A spate of serious concussions this summer has turned the spotlight back on the GAA’s efforts to manage the problem.

ON SATURDAY NIGHT Donegal manager Jim McGuinness, still seething about the tackle which left Mark McHugh in hospital a week earlier, blasted the ‘dangerous’ levels of physicality in the GAA.

As well as a perforated eardrum and a torn quad muscle which places a major question mark over his fitness for tomorrow’s All-Ireland quarter-final, McHugh suffered a concussion.

His Donegal team-mates Declan Walsh, Ryan Bradley and Frank McGlynn have also been concussed since the start of the Championship while the day after McGuinness’s public service announcement, Kilkenny All-Star Richie Power was stretchered off with a similar injury in Thurles.

At a time when GAA players are bigger, faster and stronger than ever before, the consequences of high-impact collisions on the pitch cannot be ignored.

Under the Association’s strict protocols, drawn up in 2007, a player should not be allowed to continue playing if they show even one symptom of concussion. It is a much more stringent stance than is currently taken in rugby, where players can be allowed to return if they pass a five-minute assessment.

And yet in survey figures released by the Gaelic Players Association (GPA) and Acquired Brain Injury (ABI) Ireland last summer, 58% of inter-county players asked said that they had continued to play with a concussion while 42% said that they could not remember the remainder of the game.

At club and local level, the true figure could be even higher still.

“You see the size of these guys and the speed at which they’re able to move so it’s something that’s going to happen,” Karen O’Boyle, Communications Executive at ABI Ireland, told TheScore.ie this week. “We need to make sure that the players are aware and able to self-manage.

If they play on with a ligament injury they know the repercussions so we just need to get their knowledge of concussion to that same level so that they know when to sit out.

For the last two years, ABI Ireland has been working closely with both the GAA and the GPA to improve attitudes towards concussion within the sport.
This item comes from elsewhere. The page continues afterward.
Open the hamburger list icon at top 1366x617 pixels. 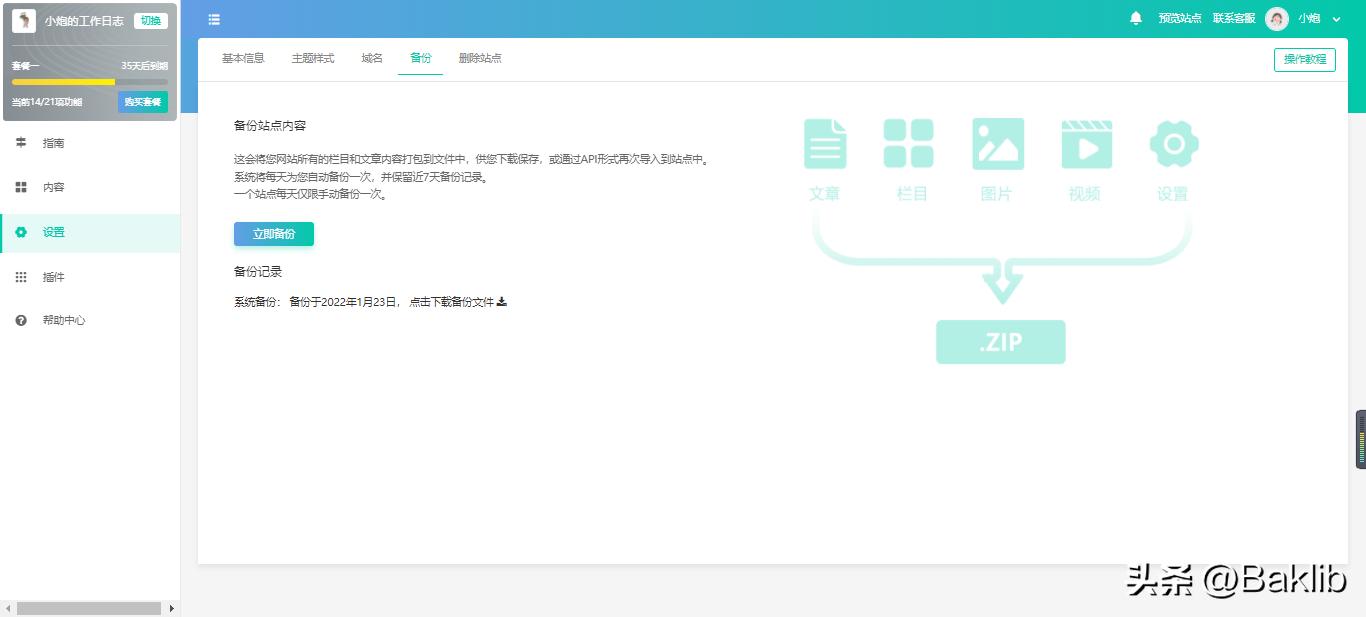[x=213, y=19]
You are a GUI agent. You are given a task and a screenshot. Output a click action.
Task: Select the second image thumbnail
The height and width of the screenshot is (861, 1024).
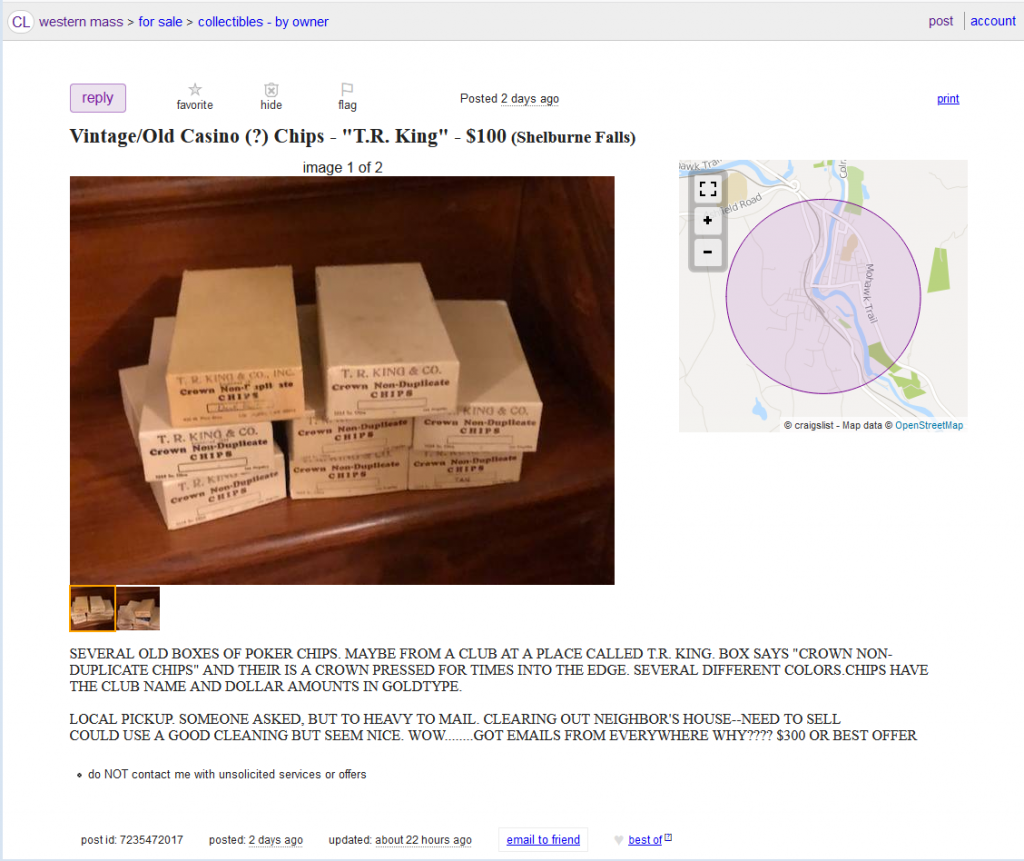point(138,608)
Dublin footballers Michael Darragh MacAuley and Rory O’Carroll fronted an awareness campaign last year while Tipperary hurler Noel McGrath, Armagh footballer Ciaran McKeever and Mayo footballer Conor Mortimer have also got on board.

“We realised that the education and awareness among players was really minor compared to what it should be,” O’Boyle explains, pointing out that the more attritional nature of sports like American football and rugby makes serious concussions easier to spot.

Galway’s Fergal Moore was deemed to have suffered a “slight concussion” in the National Hurling League semi-final (©INPHO/James Crombie)

“In the GAA, they’re much more inclined to get minor concussions which are not knockouts. The players take a hit to the head but it’s not a knockout and they’re not aware that they have a minor concussion so they get up and play on.

It’s the minor concussions where they think they’re able to play on, that’s where we need to increase awareness. We need to connect ‘I took a hit to the head, I’m feeling a bit nauseous’ with ‘that’s a sign of concussion.’

O’Boyle feels that the GAA is tackling the problem in good time, an assessment which she says has been echoed by former NFL star turned brain injury awareness campaigner Chris Nowinski who will be one of the main speakers at a conference organised in the Aviva Stadium this December.

Education is only half of the battle though, she stresses, and no matter what improvements and advances are made, a lot will ultimately rest on players and their personal responsibility.

“At the end of the day, players have to be honest with their coaches and be honest with themselves.

“There’s always a lot of work to do but I do think it’s becoming highlighted and people know about it.”